Когда я в первый раз зашел в этот зал, то мне показалось, что скоро должно начаться какое-то заседание: иллюзию портили только разместившиеся и в этом зале солдаты. Кого только не приводили в эти дни арестованными в Думу! Попадали в Думу и министры, и лица свиты Государя, и просто генералы и офицеры. Встречались здесь и губернаторы, директора департаментов и врачи. Встретил я тут генерала Дашкова, интересовавшегося, главным образом тем, какой он тут получит завтрак. Его отпустили очень скоро. Дольше просидел харьковский губернатор Келеповский, которого привели в Думу из гостиницы, где он остановился. Ему пришлось переночевать на стуле в Думе. В коридоре встретил я директора императорских театров Теляковского, которого только что привели солдаты. Был арестован, но сразу отпущен из Думы мой свояк, Снежков, растерявший при этом свои калоши и долго не могший этого забыть.
Не было никакой градации положения, по которой распределяли бы арестуемых. В Думу привели, например, и управляющего домом, где мы жили, за то, что у него оказался пустой стакан от неприятельской шрапнели. Его сразу освободили, но тем не менее, по дороге он успел получить несколько тумаков, и ему надорвали ухо. Вообще, подавляющее большинство арестованных освобождалось сразу же, и они уходили домой, пробыв в Думе от получаса до двух-трех часов. Иных проводили прямо в Приставскую часть, и здесь им выдавался пропуск в Думу, который и давал им безопасность. Другим приходилось ждать, пока до них не приходила очередь. Некоторым не везло — их приводили в Думу по 2-З раза. Генерала Бема привели в первый раз просто как генерала, а во второй раз «по недовольству» на него солдат-саперов за то, что производя инспекторский смотр их батальона, он остался чем-то недоволен. Другого отношения к батальону у него не было, ибо он служил в Центральном Управлении министерства. Конечно, его и теперь освободили. Среди арестованных попадались глубокие старики и больные, которые и освобожденные оставались в Думе, ибо уйти домой пешком они не могли, особенно в той давке, которая была в Думе и около нее. В числе их помню, например, Пантелеева, бывшего директора училища. При мне привели Горемыкина, который сразу присел в уголке. Я хотел к нему подойти, но стоявшие перед ним два вольноопределяющиеся скрестили шашки: оказывается, Керенский запретил кого-либо подпускать к нему.
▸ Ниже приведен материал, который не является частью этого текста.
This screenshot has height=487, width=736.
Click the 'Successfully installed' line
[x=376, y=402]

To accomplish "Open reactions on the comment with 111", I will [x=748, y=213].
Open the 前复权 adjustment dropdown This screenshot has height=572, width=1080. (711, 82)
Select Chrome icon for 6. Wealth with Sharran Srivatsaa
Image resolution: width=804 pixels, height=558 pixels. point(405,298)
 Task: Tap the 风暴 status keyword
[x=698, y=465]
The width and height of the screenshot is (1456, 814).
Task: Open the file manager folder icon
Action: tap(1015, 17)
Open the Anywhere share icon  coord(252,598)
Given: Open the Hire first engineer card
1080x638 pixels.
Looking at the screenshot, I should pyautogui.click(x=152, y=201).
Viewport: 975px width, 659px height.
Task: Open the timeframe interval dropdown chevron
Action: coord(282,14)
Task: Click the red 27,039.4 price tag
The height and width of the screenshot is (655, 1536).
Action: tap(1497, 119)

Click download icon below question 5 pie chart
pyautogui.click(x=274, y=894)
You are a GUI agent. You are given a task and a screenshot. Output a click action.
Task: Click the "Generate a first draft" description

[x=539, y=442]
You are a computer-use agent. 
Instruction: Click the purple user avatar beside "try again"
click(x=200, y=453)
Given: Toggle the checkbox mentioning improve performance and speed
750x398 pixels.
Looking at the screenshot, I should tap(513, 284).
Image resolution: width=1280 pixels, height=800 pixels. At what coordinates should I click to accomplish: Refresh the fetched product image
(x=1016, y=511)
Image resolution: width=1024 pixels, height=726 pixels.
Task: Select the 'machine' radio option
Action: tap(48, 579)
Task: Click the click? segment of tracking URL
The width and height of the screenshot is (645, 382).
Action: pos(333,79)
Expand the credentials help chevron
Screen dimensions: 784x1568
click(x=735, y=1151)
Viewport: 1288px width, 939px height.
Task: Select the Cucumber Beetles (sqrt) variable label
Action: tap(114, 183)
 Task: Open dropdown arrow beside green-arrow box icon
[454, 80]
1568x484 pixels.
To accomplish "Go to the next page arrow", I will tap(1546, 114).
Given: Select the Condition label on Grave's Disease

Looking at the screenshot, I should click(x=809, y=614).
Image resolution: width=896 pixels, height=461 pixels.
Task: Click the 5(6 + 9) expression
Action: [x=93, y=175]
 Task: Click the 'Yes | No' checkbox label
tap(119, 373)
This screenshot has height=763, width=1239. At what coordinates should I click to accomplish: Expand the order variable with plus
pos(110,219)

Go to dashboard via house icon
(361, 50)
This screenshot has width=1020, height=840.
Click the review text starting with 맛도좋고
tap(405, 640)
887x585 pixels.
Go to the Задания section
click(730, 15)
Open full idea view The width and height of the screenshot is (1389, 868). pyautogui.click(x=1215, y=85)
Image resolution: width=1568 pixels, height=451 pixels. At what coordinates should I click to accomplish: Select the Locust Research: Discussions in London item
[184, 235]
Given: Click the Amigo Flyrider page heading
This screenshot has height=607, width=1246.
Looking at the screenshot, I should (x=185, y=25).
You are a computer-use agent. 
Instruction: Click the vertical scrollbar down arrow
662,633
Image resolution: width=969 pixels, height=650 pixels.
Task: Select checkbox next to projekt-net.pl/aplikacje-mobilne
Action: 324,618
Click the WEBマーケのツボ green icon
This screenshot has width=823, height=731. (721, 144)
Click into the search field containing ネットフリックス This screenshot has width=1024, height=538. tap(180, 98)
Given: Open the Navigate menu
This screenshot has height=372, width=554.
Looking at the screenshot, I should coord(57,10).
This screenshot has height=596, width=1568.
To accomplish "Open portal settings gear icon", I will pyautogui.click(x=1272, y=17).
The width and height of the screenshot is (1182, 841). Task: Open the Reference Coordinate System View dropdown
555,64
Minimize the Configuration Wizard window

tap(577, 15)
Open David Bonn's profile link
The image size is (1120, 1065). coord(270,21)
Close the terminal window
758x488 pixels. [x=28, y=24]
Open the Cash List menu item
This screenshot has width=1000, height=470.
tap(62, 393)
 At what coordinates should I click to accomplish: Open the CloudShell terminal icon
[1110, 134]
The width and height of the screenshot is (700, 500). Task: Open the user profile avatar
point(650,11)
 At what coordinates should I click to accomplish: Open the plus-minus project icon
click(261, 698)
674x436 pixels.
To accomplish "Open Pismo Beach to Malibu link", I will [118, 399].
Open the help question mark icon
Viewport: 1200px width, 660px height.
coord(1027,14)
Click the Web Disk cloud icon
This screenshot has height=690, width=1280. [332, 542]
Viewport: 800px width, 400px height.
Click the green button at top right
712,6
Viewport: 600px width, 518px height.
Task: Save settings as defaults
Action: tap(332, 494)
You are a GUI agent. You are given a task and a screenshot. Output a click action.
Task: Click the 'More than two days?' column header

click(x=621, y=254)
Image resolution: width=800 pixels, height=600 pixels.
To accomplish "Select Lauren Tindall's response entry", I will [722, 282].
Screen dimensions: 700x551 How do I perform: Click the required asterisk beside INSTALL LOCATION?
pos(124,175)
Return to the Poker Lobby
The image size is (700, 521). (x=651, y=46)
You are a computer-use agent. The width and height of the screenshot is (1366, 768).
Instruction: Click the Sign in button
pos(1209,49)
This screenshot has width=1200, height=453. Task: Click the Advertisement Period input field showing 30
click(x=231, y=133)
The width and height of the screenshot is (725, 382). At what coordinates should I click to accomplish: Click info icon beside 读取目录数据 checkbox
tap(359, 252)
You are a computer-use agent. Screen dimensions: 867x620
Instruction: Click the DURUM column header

В это время мне передали просьбу помочь освобождению Кочубея, почему я пошел в комнаты Временного Комитета. Здесь тоже было много народа, но все-таки меньше, чем в других помещениях. Почти все здесь находящиеся были причастны Думе. И здесь был такой же хаос, как и всюду. Звонили телефоны, но разговоры по ним шли далеко не государственные — все больше разные лица просили оградить их и их жилища. И разговоры между членами не производили впечатления важности. Во всяком случае, чувствовалось, что не отсюда направляются события, и что судьбы России будут решены не здесь. Керенский, к которому я обратился с просьбой о Кочубее, попросил меня пройти в Министерский павильон и выяснить, кто вообще там сидит. С трудом пробравшись туда через битком набитый коридор, я получил от дежурного по павильону офицера список находящихся у него под стражей. Всего их было около 30 человек. Некоторые из них были потом привлечены к уголовной ответственности, большинство же было освобождено в ближайшие дни.